When I came home, my oldest daughter came to meet me. “Daddy, you have to do something about the geese. They think they’re dogs, and they chased us when we came home from school today.”
The previous year, my children had thought it would be fun to have a whole menagerie of animals. They especially wanted chickens so they could gather eggs. We looked through the poultry catalog together and ordered a mixture of baby chicks, ducklings, and a couple of geese. We raised them through the spring, and by late summer our chickens were laying eggs, our ducks were swimming up and down the ditch, and our geese thought they were dogs.
The problem was, when we got the birds, the geese were too bossy and didn’t get along with the chicks or the ducks. We ended up having to put the geese in the yard with our new puppy. But the puppy did what puppies do. He started chasing cars, and the geese followed suit. When someone would pass our yard or come to visit, he would bark at them. The geese, of course, picked this up, too, honking at people. However, their honking sounded more like barking. They drank milk and ate dog food out of the dog dish, turned their noses up at grain, and chased the cats.
It was cute when they were small and fluffy and the cats ignored them, but they didn’t stay that way very long. Soon the geese were grown, and it wasn’t funny anymore. Dog food costs more than grain, the cats grew afraid of them, and the geese became bossier, even barking at us.
But the day I came home and learned that they had threatened my children, I knew the geese had to go. I didn’t want to kill them, so I let everyone in our community know that I had a couple of free geese that thought they were dogs. It wasn’t too long before a middle-aged couple, who lived a couple of miles away, called and said they would like them. They lived on a corner of a country road that few people traveled, and they felt the geese would be happy there.
My next job was to catch the geese. I went outside, and the geese came after me. I thought that would make them easy to catch.
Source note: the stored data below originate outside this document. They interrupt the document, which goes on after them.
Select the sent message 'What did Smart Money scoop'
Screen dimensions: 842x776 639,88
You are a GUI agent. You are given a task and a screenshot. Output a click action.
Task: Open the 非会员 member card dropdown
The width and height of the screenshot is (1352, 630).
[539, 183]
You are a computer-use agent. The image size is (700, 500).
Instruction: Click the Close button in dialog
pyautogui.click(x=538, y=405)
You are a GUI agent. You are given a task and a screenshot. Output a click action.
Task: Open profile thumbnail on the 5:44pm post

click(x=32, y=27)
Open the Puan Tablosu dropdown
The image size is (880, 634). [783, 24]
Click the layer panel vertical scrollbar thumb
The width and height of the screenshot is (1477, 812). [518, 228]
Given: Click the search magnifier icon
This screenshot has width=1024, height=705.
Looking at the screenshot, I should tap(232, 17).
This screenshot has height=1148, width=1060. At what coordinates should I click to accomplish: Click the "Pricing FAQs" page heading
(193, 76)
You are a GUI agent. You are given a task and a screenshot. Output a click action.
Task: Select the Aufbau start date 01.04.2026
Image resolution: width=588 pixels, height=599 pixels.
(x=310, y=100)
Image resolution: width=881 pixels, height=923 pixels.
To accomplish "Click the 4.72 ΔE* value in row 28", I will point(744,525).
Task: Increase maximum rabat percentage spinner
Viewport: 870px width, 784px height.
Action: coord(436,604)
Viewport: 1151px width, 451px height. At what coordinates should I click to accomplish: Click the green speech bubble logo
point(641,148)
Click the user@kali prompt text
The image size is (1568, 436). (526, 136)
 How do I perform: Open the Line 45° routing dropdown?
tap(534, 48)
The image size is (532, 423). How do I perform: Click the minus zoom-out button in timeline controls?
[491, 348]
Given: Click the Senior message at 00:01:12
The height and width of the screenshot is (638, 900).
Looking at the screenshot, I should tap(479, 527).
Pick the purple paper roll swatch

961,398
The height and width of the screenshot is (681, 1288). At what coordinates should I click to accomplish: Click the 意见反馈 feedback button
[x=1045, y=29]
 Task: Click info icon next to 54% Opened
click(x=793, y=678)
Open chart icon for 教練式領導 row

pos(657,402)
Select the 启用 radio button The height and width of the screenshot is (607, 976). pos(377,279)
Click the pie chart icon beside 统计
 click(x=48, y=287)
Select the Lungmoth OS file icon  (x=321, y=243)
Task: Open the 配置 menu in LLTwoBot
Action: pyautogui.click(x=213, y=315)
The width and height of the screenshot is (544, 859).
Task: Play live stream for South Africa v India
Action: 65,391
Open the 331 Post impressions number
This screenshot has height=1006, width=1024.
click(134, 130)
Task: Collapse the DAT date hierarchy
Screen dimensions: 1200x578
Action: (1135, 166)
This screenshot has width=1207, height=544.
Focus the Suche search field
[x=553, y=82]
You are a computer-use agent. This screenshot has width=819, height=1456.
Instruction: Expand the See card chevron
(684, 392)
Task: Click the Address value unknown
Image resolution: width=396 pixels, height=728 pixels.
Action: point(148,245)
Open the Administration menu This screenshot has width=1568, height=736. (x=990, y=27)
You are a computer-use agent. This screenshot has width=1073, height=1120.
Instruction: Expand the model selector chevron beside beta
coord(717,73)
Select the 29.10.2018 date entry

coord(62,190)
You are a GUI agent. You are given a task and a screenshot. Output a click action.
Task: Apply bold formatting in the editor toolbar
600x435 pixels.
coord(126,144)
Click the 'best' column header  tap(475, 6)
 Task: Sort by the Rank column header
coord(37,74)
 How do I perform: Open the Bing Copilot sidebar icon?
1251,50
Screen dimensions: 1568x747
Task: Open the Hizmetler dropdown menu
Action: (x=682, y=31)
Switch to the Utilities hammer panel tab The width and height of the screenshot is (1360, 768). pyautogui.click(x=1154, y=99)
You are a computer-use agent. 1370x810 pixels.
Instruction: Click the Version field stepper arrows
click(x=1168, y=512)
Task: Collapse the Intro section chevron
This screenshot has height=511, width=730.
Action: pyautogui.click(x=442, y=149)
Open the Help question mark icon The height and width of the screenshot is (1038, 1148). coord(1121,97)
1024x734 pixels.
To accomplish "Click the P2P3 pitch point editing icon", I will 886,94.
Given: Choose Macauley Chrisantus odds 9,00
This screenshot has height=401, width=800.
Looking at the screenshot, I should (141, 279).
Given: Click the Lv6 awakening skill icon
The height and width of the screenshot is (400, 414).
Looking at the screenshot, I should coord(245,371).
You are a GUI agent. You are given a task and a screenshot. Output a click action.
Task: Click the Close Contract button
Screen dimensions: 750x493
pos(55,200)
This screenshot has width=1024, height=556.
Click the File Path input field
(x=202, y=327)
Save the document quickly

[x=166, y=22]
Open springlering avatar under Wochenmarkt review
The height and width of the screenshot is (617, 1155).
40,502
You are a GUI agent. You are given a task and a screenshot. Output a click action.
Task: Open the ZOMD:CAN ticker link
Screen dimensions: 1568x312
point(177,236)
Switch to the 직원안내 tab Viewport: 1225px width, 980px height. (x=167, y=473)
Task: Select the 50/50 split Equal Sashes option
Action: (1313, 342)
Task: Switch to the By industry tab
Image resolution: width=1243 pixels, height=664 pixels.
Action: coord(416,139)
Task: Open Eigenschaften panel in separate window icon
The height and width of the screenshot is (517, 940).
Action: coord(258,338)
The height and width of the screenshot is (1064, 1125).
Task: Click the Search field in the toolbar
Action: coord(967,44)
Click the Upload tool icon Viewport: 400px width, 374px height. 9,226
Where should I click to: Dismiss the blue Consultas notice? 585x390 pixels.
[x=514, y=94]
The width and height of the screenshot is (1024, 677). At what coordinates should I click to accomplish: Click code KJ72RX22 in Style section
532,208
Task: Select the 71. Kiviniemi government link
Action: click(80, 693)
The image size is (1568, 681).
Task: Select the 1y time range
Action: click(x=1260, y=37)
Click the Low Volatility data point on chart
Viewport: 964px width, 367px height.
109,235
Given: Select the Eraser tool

But when I didn’t run from them like my children did, they suddenly didn’t want to chase me anymore. The tables were turned, and they ran. It was definitely the proverbial wild goose chase. I fell in the ditch, ripped my pants on a fence, and slid on some dog and goose poop on the lawn. But I finally got one cornered, and when it tried to rush past me, I tackled it.
Seeing his mate in trouble, the second goose came after me, flapping his wings and barking. At the last minute, since I didn’t flee, he turned to run, but it was too late for him. I held his mate with one arm and grabbed him with the other. I stuffed them, fighting and scratching, into a couple of gunny sacks.
My neighbors locked the geese in their barn for a couple of days, feeding them dog food and getting them used to the fact that this was their new home. A couple of weeks passed, and I asked my neighbor how he liked the geese. He said he loved them. After their run-in with me, the geese no longer chased people, even though their car chasing had intensified.
“There are only a couple of things I don’t like,” he said. “First, they chase my cat. And second, after word got out about our watch dog geese, our road, which had been very quiet, has become quite the thoroughfare. There is a constant stream of traffic coming to see our barking geese chase cars.”
I decided to check it out for myself, so I drove down his road, watching for the birds. As I approached the corner where my neighbors live, I couldn’t see the geese anywhere. Then, suddenly, they came rushing out after me. They had been waiting in ambush, one behind an old pickup, and the other, on the opposite side of the road, behind a lilac bush.
They chased me down the road, then they went back home to terrorize the cat and eat their dog food.